Now, his motherland has started studying the curious and historically-charged life of this great artist who never forgot his primal identity of being Korean and expressed it on canvas.

The National Museum of Modern and Contemporary Art of Korea has chosen Byeon (1916-1990), along with Lee Jung-seob (1916-1956) and Yoo Young-kuk (1916-2002), as one of the three Korean modern art masters. Starting with Byeon, the museum runs a retrospective of each artist to commemorate their centennial birth and throw light on their influence on the art scenes of the twentieth century and beyond.

Byeon studied art in "Ilya Repin Reningrad Academy of Painting, Sculpture and Architecture," one of the most prestigious art schools in the Soviet Union, and later taught at the school. There, he mastered Socialist realism, an art genre used mainly to instill the revolutionary spirit in the people and beautify the Soviet leaders and socialist workers. His paintings during that period, though they might look a politically-charged propaganda poster, shows his excellent skills for depicting a subject in great detail and unequaled expressiveness based on the artist's sincerity.

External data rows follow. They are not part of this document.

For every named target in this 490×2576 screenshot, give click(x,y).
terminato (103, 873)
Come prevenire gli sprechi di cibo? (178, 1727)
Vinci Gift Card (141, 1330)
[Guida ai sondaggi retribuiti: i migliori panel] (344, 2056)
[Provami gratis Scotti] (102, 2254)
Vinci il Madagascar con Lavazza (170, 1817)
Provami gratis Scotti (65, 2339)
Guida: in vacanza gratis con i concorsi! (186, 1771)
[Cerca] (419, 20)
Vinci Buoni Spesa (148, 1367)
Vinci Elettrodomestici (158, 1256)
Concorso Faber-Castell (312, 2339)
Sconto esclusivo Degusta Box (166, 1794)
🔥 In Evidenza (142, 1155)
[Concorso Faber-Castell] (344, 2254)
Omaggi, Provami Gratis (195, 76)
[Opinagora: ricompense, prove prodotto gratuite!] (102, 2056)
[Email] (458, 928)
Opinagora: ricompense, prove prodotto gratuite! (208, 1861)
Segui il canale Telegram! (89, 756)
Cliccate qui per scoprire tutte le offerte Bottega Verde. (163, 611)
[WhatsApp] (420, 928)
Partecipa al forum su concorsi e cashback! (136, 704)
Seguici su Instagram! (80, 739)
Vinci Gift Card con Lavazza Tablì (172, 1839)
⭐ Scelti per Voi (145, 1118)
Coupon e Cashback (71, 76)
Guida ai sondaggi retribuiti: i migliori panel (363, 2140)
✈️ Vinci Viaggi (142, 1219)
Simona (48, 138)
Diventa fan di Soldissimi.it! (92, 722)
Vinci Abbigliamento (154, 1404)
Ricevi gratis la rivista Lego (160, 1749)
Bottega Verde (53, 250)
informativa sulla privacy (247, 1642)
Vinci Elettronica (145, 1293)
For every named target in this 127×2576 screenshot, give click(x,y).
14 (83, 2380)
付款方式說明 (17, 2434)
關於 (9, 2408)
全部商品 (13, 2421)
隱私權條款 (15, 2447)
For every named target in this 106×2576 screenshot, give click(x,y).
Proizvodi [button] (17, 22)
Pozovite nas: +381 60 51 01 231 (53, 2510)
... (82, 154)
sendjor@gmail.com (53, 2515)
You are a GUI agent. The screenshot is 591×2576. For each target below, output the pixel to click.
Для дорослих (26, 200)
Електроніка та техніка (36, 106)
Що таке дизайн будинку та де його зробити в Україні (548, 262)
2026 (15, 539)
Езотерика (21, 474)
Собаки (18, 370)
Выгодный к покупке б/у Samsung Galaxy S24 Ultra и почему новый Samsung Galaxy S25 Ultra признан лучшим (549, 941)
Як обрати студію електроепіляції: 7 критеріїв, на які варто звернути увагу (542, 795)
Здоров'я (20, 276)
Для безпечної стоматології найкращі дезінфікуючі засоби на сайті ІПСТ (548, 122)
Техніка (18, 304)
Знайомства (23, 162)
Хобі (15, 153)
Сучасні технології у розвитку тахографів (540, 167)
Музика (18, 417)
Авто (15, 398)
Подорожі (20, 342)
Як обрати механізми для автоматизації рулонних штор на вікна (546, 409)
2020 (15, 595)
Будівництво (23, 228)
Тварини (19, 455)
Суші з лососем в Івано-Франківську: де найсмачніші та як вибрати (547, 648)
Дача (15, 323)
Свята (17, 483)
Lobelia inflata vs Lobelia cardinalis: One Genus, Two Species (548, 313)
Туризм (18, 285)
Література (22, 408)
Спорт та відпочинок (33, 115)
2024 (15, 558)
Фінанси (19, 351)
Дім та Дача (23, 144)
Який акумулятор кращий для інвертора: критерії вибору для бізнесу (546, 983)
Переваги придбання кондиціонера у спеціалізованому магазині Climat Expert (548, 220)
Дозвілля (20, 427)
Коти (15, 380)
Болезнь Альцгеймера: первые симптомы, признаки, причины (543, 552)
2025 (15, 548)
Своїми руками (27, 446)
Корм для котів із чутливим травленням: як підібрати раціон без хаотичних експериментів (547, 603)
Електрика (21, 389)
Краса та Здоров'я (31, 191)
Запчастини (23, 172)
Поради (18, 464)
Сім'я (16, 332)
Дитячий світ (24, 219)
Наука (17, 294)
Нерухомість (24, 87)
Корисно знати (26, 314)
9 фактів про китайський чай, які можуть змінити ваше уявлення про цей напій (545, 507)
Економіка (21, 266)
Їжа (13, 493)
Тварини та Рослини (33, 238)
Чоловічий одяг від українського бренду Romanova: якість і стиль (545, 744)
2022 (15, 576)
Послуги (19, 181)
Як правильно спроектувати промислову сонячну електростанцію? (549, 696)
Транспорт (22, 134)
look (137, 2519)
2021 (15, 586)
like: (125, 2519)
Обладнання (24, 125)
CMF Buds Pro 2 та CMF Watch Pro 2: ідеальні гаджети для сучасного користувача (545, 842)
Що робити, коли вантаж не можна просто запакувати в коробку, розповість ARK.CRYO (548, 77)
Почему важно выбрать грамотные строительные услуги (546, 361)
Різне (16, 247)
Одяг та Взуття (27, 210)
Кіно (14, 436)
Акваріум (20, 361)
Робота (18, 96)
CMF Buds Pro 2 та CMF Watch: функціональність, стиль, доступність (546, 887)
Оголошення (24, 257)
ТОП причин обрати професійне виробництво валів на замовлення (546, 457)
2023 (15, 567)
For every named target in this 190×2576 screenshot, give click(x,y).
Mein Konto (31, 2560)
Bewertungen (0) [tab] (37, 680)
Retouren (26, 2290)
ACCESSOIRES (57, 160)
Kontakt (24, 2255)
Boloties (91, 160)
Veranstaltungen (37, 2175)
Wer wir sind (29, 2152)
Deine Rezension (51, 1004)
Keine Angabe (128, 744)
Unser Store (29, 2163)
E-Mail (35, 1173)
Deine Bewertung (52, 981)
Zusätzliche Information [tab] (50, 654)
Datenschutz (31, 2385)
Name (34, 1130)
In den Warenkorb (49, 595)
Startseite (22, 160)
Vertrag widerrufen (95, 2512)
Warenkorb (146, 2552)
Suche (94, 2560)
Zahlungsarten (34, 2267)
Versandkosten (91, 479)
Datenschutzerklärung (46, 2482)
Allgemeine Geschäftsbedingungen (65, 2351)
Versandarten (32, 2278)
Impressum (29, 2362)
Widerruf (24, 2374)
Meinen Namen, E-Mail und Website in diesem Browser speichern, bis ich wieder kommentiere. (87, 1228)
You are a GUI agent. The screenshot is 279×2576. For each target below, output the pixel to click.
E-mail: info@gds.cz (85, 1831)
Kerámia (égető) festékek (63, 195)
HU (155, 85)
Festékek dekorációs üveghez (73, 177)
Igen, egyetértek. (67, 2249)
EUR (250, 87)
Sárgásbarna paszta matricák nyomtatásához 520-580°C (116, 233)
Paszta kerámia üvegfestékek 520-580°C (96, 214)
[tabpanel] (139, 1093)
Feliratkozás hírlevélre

In July 1953, he was dispatched to Pyongyang, the capital city of North Korea, on the request by the Soviet's cultural department, to re-establish Pyongyang University of Fine Arts that was destroyed during the Korean war and to disseminate Socialist realism.

For the 15-month-stay in the country, he actively connected with North Korean artists and was believed to exercise a great influence on them. After returning to Leningrad (now Saint Petersburg), however, he was never allowed to visit North Korea again for some obscure political reasons.

But the stint gave him a sense of connection to his motherland and inspired him to paint nature and the people who were disconnected from their countrymen living south of the border.

Byeon's personal life was restrained by an uncontrollable historic chain of events, like being a descendant of migrants who fled their native country that had lost its sovereignty to Japan, and living as a minority in the country that he called home which never fully accepted him.

But his professional life as an artist couldn't be richer. He lived through and witnessed many of the key events of the twentieth century, such as the Second World War, the cold war, and Perestroika, a political movement for reformation within the Soviet Union's communist party. All those life-turning events worked as a catalyst for his artistic expression.

His soulful portrayals of people -- ranging from his loved ones to peer artists to social influencers -- demonstrates his sharp ability to observe and capture the soul of his subject while not losing track of personal connection and affection towards them.

The exhibit, currently on display at the museum's Deoksugung branch, runs until May 8.